Are we going to make the same mistake with Iran that we made in Iraq when military action becomes unavoidable? Pin point bombing of strategic targets only contributes to making a nation feel safe from war. They believe our compassion for innocent civilians and liberal, anti-Bush criticisms will protect them from harm so the population has no reason to fear an attack and no reason to pressure their government to surrender it‘s nuclear program.

Some "experts" are saying that 80% of the Iranian people support the U.S. and oppose the Khomeni/Ahmadinejad regime. I find that very hard to believe. If that were the case then how did this regime acquire power in Iran and how do they keep it? If opposed by 80% of the population, the regime would have been overthrown by now. If Iranians feared for their lives as a result of an attack by the west, perhaps they would be more encouraged to do something about their government‘s agenda.

Let us not forget how the Khomeni Regime and Mahmoud Ahmadinejad came into power in the first place. The Shah, Mohammed Reza Pahlavi, who was an American ally, was considered an oppressor by his people. In 1978, Iranians rose up and seized the American embassy in Tehran and overthrew the Pahlavi government, installing the Ayatollah Khomeni in his place. This set the stage for the election, fair or not, of Mahmoud Ahmadinejad as president of Iraq.

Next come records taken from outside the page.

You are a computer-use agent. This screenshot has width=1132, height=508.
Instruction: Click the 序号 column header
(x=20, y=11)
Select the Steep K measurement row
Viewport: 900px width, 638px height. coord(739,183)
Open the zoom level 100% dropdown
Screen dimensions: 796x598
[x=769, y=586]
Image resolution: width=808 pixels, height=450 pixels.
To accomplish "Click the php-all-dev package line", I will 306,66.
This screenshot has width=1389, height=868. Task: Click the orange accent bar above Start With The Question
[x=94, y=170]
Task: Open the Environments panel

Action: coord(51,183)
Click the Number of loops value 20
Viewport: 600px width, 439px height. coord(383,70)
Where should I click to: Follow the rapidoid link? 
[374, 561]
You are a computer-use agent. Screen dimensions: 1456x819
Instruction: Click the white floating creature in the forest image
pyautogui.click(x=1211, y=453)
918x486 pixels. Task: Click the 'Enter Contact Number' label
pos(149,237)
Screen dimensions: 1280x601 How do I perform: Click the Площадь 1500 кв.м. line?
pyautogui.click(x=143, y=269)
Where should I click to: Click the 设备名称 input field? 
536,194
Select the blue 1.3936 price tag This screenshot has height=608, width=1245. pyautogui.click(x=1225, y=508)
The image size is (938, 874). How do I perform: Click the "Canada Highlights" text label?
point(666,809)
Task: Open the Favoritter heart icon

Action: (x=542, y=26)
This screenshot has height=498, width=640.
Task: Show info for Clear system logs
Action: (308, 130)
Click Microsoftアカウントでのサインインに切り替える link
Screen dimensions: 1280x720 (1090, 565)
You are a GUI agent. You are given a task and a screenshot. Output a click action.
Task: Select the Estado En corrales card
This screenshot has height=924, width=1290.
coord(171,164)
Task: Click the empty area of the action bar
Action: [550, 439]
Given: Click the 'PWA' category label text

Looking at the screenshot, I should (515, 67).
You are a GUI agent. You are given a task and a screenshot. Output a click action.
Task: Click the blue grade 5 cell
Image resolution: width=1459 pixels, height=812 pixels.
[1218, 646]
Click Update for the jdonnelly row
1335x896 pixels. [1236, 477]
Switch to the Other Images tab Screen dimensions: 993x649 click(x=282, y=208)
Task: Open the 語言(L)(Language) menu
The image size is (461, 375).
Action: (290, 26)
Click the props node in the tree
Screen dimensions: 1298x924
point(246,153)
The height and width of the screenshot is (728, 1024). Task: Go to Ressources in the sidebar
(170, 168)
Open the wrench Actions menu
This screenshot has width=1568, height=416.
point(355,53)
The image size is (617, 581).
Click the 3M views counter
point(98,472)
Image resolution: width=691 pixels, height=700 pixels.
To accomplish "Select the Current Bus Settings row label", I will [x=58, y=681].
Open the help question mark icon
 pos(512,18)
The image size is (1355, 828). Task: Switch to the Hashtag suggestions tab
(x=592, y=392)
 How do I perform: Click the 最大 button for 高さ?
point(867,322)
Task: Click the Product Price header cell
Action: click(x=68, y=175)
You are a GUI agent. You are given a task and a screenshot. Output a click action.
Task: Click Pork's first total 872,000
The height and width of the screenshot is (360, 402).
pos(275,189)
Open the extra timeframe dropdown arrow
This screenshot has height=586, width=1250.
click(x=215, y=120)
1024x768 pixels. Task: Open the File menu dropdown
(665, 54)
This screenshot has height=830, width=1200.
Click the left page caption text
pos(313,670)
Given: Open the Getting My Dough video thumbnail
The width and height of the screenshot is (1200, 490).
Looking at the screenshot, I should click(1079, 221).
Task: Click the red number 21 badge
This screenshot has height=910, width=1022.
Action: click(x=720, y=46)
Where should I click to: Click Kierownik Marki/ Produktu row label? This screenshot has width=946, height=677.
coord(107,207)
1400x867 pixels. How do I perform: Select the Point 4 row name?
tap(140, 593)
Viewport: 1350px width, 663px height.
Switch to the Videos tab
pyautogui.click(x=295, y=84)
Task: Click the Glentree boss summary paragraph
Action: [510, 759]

Of course, Iran is a divided country just as Iraq is. Some in Iran would prefer a secular western culture while others want to continue with Islamic Sharia law enforced by their government. There are no accurate polls in Iran that would show anything other than complete support for the current dictatorship. No one can really say what percent of the Iranian population actually would support the removal of the current government. We just can’t count on it when it comes to war. They threw us out 28 years ago. Much of the Iranian population has been born since then and doesn’t remember why, or what life was like under the Shah. Many still do and have raised their children with the same beliefs.

The Pentagon has now drawn up plans, not for “pin prick” attacks, but for large-scale air strikes against 1200 targets in Iran to annihilate the Iranians' military capability in three days. In my column on June 3rd I wrote: “We must attack Iran with everything we have. It should not be a limited attack on the nuclear installations alone, but an all out attack to destroy not only those installations but the Iranian military, theocracy and entire government of Iran. It all has to go at once and without any warning that would give the ruling hierarchy time to hide themselves in safe locations.” I’m glad to see some in the Pentagon agree.

Negotiations and sanctions regarding Iran’s nuclear program are going nowhere and are unlikely to produce any results. Iran is self sustaining, unlike No. Korea which depends on other nations for it’s existence. And unlike No. Korea, there is little we can offer, or threaten with, to stop Iran from pursuing nuclear weapons.

The question is now, will Congress authorize military action against Iran, or will it instead choose to launch an investigation into the Department of Defense?